Pixel coordinate grounding data:
◆ ◆ ◆ ◆ ◆

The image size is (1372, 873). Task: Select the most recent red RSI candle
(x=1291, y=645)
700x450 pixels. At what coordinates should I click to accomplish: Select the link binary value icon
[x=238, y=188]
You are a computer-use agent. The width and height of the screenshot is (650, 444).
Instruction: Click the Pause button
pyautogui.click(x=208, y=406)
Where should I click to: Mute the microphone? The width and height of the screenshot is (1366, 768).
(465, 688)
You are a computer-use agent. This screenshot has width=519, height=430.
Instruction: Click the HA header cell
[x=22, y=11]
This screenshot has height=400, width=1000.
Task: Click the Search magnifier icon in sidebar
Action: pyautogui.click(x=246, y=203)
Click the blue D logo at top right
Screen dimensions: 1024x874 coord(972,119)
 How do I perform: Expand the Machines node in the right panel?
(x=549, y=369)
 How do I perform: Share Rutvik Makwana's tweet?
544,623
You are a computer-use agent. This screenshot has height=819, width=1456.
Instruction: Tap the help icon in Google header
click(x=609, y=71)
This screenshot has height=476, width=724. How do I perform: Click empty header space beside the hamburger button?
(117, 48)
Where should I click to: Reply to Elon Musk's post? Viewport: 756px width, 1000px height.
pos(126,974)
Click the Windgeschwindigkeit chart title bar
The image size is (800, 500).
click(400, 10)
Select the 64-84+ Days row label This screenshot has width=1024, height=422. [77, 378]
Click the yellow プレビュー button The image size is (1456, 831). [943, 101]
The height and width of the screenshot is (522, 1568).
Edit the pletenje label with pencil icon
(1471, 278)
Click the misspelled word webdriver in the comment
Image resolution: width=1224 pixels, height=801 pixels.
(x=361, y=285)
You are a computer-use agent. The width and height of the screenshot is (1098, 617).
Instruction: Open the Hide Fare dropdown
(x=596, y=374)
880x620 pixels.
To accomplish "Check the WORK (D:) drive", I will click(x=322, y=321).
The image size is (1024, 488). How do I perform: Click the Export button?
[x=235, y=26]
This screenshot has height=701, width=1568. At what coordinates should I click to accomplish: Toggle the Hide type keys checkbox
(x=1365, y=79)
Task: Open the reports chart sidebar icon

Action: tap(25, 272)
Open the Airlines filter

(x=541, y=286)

◆ ◆ ◆ ◆ ◆

WHAT TO WORK ON: An exact repeat of the lines from the one containing "880x620 pixels." through the final line of the entries is the whole answer.

COMPLETED TASK:
880x620 pixels.
To accomplish "Check the WORK (D:) drive", I will click(x=322, y=321).
The image size is (1024, 488). How do I perform: Click the Export button?
[x=235, y=26]
This screenshot has height=701, width=1568. At what coordinates should I click to accomplish: Toggle the Hide type keys checkbox
(x=1365, y=79)
Task: Open the reports chart sidebar icon

Action: tap(25, 272)
Open the Airlines filter

(x=541, y=286)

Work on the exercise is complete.